Reflecting on the significance of this work, Dr. North says that these synthetic introns “can act as a “kill-switch” that directly responds to the internal state of the cell. This “switch” allows us to deliver therapies in a highly specific manner.” Moving forward, Dr. North is focused on how the technology can be adapted for use in patients. “Now that we have a method to develop and tune the response of synthetic introns, the next big question is about how to translate this into the clinic. This brings up further questions about how many and which other molecules can be delivered using the synthetic RNA approach? We focused on cells and cancers that have an SF3B1 mutation in the paper but we would like to know how to apply the method to cells with other splicing factor mutations, or even cancer cells that don’t have splicing factor mutations but still have abnormal splicing.”

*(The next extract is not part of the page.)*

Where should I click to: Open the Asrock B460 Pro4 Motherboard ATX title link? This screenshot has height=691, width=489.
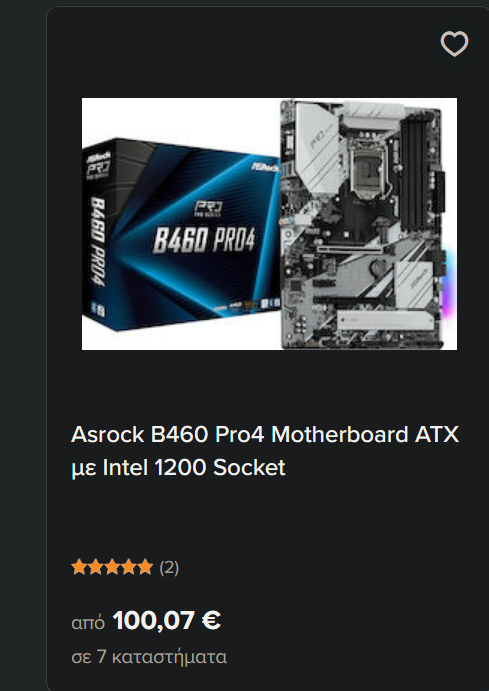click(265, 435)
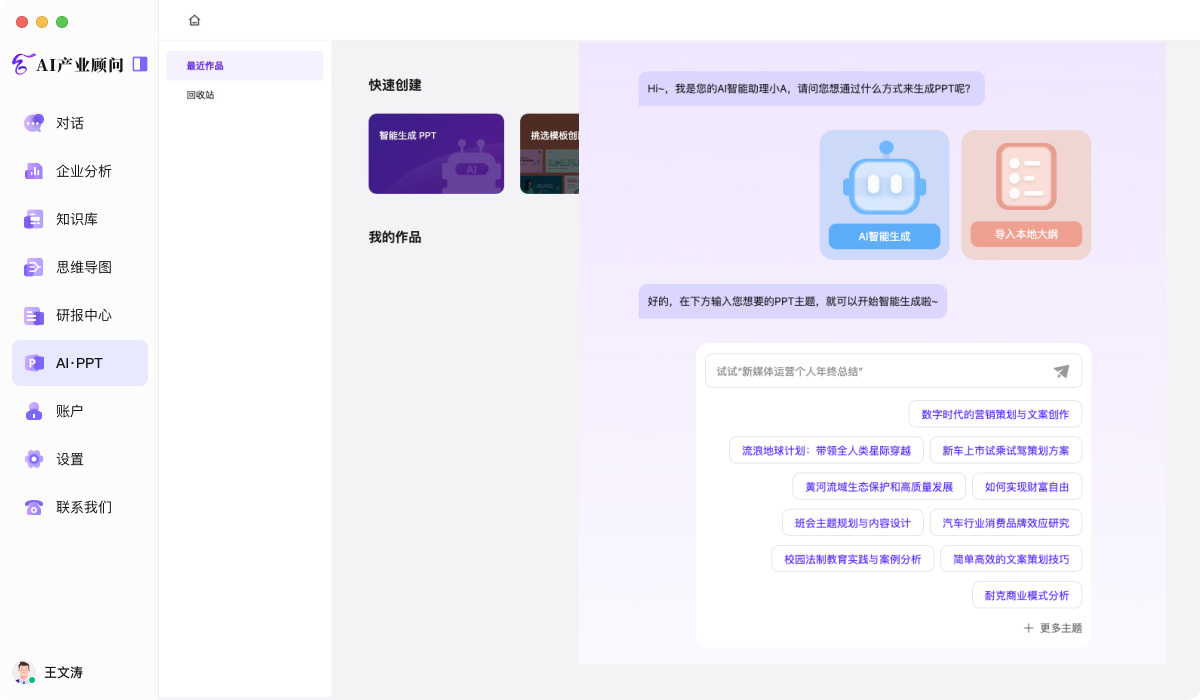Viewport: 1200px width, 700px height.
Task: Select the 导入本地大纲 option card
Action: [x=1026, y=194]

This work was supported by the National Institutes of Health, the American Society of Hematology, the Leukemia and Lymphoma Society, the ARCS Foundation, the Washington Research Foundation, the Edward P. Evans Foundation, the Henry and Marilyn Taub Foundation, and the Fred Hutchinson Cancer Research Center.
Fred Hutch/UW Cancer Consortium members Rob Bradley and Hans-Peter Kiem contributed to this work.
North K, Benbarche S, Liu B, Pangallo J, Chen S, Stahl M, Bewersdorf JP, Stanley RF, Erickson C, Cho H, Pineda JMB, Thomas JD, Polaski JT, Belleville AE, Gabel AM, Udy DB, Humbert O, Kiem HP, Abdel-Wahab O, Bradley RK. Synthetic introns enable splicing factor mutation-dependent targeting of cancer cells. 2022. Nat Biotechnol. Online ahead of print.